Travis Kalanick (Uber's founder) collected unemployment while working on his startup.


Oasis (and lots of other British bands) got dole money while honing their craft. I think it's one of the reasons Britain tended to hit above it's weight in the 80s/90s.


This doesn't strike me as something inherently part of entrepreneurship in a world-wide context, but rather something particular to anglo saxon countries, and especially Americans which are big on neoliberal ideology. Americans are also the most anti-government of any people I know.

The Netherlands is split in this I think, but the entrepreneurs I know are nothing like this. They appreciate the safety net and often happily pax taxes, its more that they hate the labour involved. And everybody I speak to has acutely aware of the possibility of failure. Maybe its my circle though, there are also more radical libertarians in my country, but they are a rarity.


My view, from the U.S., is that most founders want to make it on their own and keep the returns close to the vest (aka "low taxes).

The risks are too high to found a company for little payoff.... and most founders that exit already pay a significant tax on exits (even when they are structured to reduce tax).

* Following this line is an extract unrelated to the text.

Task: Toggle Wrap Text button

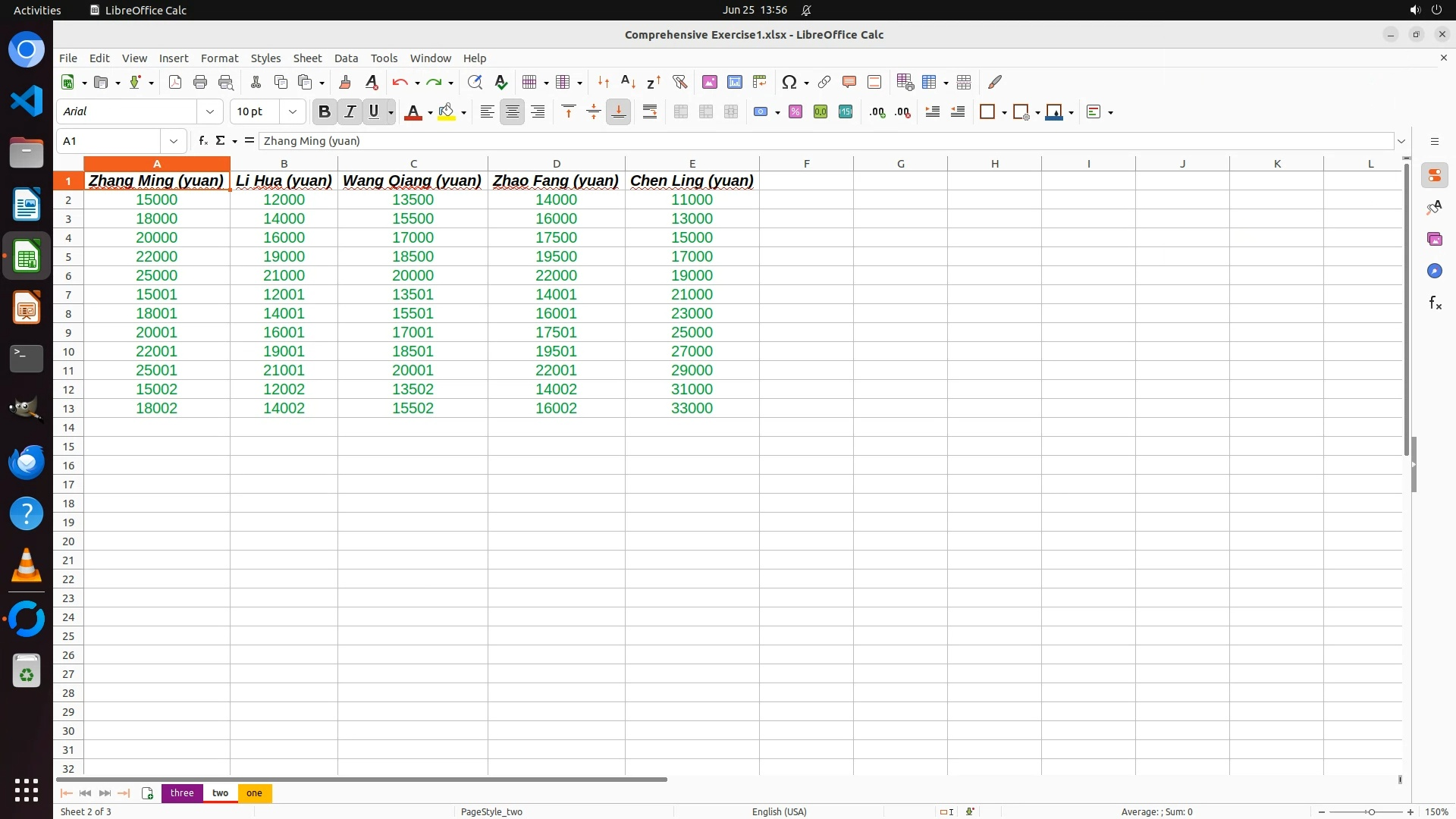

Entrepreneurship is too hard of a game to put up with the mental and work grinding for a decade for small returns. Everyone focuses on the "money" a founder may make (with heavy survivorship bias) - but don't focus on the high probability of losing years, or a decade, of lost revenue and social life if a company fails.

HN is filled with want-trapreneurs who are mis-guided about the game they're entering.


Is "my intuition" a euphemism for "I've read an Ayn Rand novel"?


It's funny, I read that as a retelling of John Steinbeck's "temporarily embarrassed millionaires" quote, not as a Randian Just So story. Being averse to paying tax isn't a desirable quality in a person.


I personally think being opposed to high rates of taxation is a desireable quality in a person but that was orthogonal to my hunch, which I was trying to present as neutrally as possible, with no value judgment. The parent comment is unnecessarily inflammatory.